WHAT YOU SHOULD DO:
Transcribe the records that follow, keeping every word as it stands.

★ ★ ★ ★

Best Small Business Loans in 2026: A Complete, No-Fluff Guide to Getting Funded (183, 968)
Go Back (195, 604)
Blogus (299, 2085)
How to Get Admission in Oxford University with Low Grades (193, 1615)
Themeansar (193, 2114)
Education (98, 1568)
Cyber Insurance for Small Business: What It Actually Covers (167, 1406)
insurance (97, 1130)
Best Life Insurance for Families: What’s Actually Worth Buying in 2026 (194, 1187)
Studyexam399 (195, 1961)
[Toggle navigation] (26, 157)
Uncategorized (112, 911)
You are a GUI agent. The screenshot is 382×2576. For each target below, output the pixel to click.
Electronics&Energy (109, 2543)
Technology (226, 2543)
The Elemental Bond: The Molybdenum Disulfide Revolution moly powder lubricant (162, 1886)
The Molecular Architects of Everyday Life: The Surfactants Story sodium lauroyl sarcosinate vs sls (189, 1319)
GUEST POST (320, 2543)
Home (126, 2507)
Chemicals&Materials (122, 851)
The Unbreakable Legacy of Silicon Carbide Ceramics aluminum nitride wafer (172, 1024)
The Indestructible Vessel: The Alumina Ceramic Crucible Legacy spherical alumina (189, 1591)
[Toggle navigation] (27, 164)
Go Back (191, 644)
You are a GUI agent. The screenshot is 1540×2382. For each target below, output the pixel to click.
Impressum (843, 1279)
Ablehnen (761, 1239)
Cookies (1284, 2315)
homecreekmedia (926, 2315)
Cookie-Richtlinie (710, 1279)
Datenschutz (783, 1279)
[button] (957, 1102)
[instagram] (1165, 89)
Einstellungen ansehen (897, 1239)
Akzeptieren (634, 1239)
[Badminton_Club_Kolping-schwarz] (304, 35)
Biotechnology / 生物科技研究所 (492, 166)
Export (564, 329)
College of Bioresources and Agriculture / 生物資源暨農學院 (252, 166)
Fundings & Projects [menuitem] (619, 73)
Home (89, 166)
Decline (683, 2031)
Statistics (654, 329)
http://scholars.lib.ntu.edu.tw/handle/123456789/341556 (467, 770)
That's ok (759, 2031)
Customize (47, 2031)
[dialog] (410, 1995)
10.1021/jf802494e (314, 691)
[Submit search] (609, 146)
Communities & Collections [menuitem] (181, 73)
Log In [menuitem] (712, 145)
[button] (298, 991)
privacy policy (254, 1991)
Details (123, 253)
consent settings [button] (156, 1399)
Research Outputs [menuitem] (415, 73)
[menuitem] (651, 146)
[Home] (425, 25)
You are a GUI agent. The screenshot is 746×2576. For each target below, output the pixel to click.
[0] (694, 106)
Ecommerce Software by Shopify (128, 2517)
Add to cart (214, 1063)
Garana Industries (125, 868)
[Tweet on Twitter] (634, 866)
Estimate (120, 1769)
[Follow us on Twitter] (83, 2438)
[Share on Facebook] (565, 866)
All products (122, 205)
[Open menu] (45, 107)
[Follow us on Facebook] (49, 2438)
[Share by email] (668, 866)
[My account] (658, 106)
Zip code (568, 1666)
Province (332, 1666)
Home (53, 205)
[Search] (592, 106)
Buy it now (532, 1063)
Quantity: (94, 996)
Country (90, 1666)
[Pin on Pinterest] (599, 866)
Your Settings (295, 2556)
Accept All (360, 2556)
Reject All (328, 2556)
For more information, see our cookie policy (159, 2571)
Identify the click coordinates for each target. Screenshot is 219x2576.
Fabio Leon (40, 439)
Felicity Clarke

★ ★ ★ ★

EXERCISE RESPONSE:
Best Small Business Loans in 2026: A Complete, No-Fluff Guide to Getting Funded (183, 968)
Go Back (195, 604)
Blogus (299, 2085)
How to Get Admission in Oxford University with Low Grades (193, 1615)
Themeansar (193, 2114)
Education (98, 1568)
Cyber Insurance for Small Business: What It Actually Covers (167, 1406)
insurance (97, 1130)
Best Life Insurance for Families: What’s Actually Worth Buying in 2026 (194, 1187)
Studyexam399 (195, 1961)
[Toggle navigation] (26, 157)
Uncategorized (112, 911)
You are a GUI agent. The screenshot is 382×2576. For each target below, output the pixel to click.
Electronics&Energy (109, 2543)
Technology (226, 2543)
The Elemental Bond: The Molybdenum Disulfide Revolution moly powder lubricant (162, 1886)
The Molecular Architects of Everyday Life: The Surfactants Story sodium lauroyl sarcosinate vs sls (189, 1319)
GUEST POST (320, 2543)
Home (126, 2507)
Chemicals&Materials (122, 851)
The Unbreakable Legacy of Silicon Carbide Ceramics aluminum nitride wafer (172, 1024)
The Indestructible Vessel: The Alumina Ceramic Crucible Legacy spherical alumina (189, 1591)
[Toggle navigation] (27, 164)
Go Back (191, 644)
You are a GUI agent. The screenshot is 1540×2382. For each target below, output the pixel to click.
Impressum (843, 1279)
Ablehnen (761, 1239)
Cookies (1284, 2315)
homecreekmedia (926, 2315)
Cookie-Richtlinie (710, 1279)
Datenschutz (783, 1279)
[button] (957, 1102)
[instagram] (1165, 89)
Einstellungen ansehen (897, 1239)
Akzeptieren (634, 1239)
[Badminton_Club_Kolping-schwarz] (304, 35)
Biotechnology / 生物科技研究所 (492, 166)
Export (564, 329)
College of Bioresources and Agriculture / 生物資源暨農學院 (252, 166)
Fundings & Projects [menuitem] (619, 73)
Home (89, 166)
Decline (683, 2031)
Statistics (654, 329)
http://scholars.lib.ntu.edu.tw/handle/123456789/341556 (467, 770)
That's ok (759, 2031)
Customize (47, 2031)
[dialog] (410, 1995)
10.1021/jf802494e (314, 691)
[Submit search] (609, 146)
Communities & Collections [menuitem] (181, 73)
Log In [menuitem] (712, 145)
[button] (298, 991)
privacy policy (254, 1991)
Details (123, 253)
consent settings [button] (156, 1399)
Research Outputs [menuitem] (415, 73)
[menuitem] (651, 146)
[Home] (425, 25)
You are a GUI agent. The screenshot is 746×2576. For each target below, output the pixel to click.
[0] (694, 106)
Ecommerce Software by Shopify (128, 2517)
Add to cart (214, 1063)
Garana Industries (125, 868)
[Tweet on Twitter] (634, 866)
Estimate (120, 1769)
[Follow us on Twitter] (83, 2438)
[Share on Facebook] (565, 866)
All products (122, 205)
[Open menu] (45, 107)
[Follow us on Facebook] (49, 2438)
[Share by email] (668, 866)
[My account] (658, 106)
Zip code (568, 1666)
Province (332, 1666)
Home (53, 205)
[Search] (592, 106)
Buy it now (532, 1063)
Quantity: (94, 996)
Country (90, 1666)
[Pin on Pinterest] (599, 866)
Your Settings (295, 2556)
Accept All (360, 2556)
Reject All (328, 2556)
For more information, see our cookie policy (159, 2571)
Identify the click coordinates for each target. Screenshot is 219x2576.
Fabio Leon (40, 439)
Felicity Clarke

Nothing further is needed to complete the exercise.